Exopolysaccharides have a diverse set of functions in most bacteria including a mechanistic role in protecting bacteria against environmental stresses. Among the many functions attributed to the exopolysaccharides, biofilm formation, antibiotic resistance, immune evasion and colonization have been studied most extensively. The exopolysaccharide produced by many Gram positive as well as Gram negative bacteria including the oral pathogen Aggregatibacter actinomycetemcomitans is the homopolymer of ß(1,6)-linked N-acetylglucosamine. Recently, we reported that the PGA-deficient mutant of A. actinomycetemcomitans failed to colonize or induce bone resorption in a rat model of periodontal disease, and the colonization genes, apiA and aae, were significantly down regulated in the mutant strain. To understand the role of exopolysaccharide and the pga locus in the global expression of A. actinomycetemcomitans, we have used comparative transcriptome profiling to identify differentially expressed genes in the wild-type strain in relation to the PGA-deficient strain. Transcriptome analysis revealed that about 50% of the genes are differently expressed (P < 0.05 and fold change >1.5). Our study demonstrated that the absence of the pga locus affects the genes involved in peptidoglycan recycling, glycogen storage, and virulence. Further, using confocal microscopy and plating assays, we show that the viability of pga mutant strain is significantly reduced during biofilm growth. Thus, this study highlights the importance of pga genes and the exopolysaccharide in the virulence of A. actinomycetemcomitans.

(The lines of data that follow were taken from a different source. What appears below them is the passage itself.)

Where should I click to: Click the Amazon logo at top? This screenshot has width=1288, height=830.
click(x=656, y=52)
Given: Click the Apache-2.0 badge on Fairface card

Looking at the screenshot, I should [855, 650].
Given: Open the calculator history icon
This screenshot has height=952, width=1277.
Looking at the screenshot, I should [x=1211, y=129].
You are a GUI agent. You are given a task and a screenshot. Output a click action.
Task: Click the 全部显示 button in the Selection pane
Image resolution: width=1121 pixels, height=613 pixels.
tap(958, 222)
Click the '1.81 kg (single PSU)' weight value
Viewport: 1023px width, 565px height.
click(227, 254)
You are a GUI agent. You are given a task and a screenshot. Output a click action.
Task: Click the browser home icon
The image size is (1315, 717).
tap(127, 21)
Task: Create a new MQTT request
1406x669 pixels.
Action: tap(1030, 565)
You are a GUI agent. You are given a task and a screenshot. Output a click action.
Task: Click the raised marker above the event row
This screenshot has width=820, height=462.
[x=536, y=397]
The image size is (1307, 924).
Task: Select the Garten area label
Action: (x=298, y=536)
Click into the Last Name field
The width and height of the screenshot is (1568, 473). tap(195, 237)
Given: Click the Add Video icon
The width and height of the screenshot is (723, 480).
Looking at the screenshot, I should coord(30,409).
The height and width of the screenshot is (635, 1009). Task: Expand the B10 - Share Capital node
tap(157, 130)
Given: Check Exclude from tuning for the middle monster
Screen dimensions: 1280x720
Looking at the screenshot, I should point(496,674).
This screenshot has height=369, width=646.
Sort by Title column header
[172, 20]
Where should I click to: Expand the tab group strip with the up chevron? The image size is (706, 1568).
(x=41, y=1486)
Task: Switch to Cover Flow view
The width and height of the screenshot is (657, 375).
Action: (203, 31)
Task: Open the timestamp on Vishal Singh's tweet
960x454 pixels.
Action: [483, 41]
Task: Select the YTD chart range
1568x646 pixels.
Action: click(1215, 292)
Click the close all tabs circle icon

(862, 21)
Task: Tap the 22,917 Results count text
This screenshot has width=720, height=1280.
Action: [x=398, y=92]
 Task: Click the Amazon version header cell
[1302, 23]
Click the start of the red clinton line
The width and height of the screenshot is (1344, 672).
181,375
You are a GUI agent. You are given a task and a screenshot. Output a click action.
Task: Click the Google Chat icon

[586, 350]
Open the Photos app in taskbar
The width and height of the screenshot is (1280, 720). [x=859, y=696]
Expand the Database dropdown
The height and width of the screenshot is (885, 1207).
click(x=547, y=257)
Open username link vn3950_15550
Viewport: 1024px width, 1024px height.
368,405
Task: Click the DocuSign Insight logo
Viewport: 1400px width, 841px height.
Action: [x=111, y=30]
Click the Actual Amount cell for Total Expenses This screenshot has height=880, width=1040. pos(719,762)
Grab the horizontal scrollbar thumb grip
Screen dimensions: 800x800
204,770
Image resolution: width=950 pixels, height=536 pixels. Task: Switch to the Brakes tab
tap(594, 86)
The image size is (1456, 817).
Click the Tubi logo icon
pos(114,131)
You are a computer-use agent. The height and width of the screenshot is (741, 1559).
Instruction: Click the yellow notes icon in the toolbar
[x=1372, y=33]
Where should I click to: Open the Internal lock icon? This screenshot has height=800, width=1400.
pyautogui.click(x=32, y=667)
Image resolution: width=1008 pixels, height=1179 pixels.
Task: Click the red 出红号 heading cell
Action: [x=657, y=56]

Role of exopolysaccharide in Aggregatibacter actinomycetemcomitans-induced bone resorption in a rat model for periodontal disease.

Aggregatibacter actinomycetemcomitans a causative agent of periodontal disease in humans, forms biofilm on biotic and abiotic surfaces. A. actinomycetemcomitans biofilm is heterogeneous in nature and is composed of proteins, extracellular DNA and exopolysaccharide. To explore the role played by the exopolysaccharide in the colonization and disease progression, we employed genetic reduction approach using our rat model of A. actinomycetemcomitans-induced periodontitis. To this end, a genetically modified strain of A. actinomycetemcomitans lacking the pga operon was compared with the wild-type strain in the rat infection model. The parent and mutant strains were primarily evaluated for bone resorption and disease. Our study showed that colonization, bone resorption/disease and antibody response were all elevated in the wild-type fed rats. The bone resorption/disease caused by the pga mutant strain, lacking the exopolysaccharide, was significantly less (P < 0.05) than the bone resorption/disease caused by the wild-type strain. Further analysis of the expression levels of selected virulence genes through RT-PCR showed that the decrease in colonization, bone resorption and antibody titer in the absence of the exopolysaccharide might be due to attenuated levels of colonization genes, flp-1, apiA and aae in the mutant strain. This study demonstrates that the effect exerted by the exopolysaccharide in A. actinomycetemcomitans-induced bone resorption has hitherto not been recognized and underscores the role played by the exopolysaccharide in A. actinomycetemcomitans-induced disease.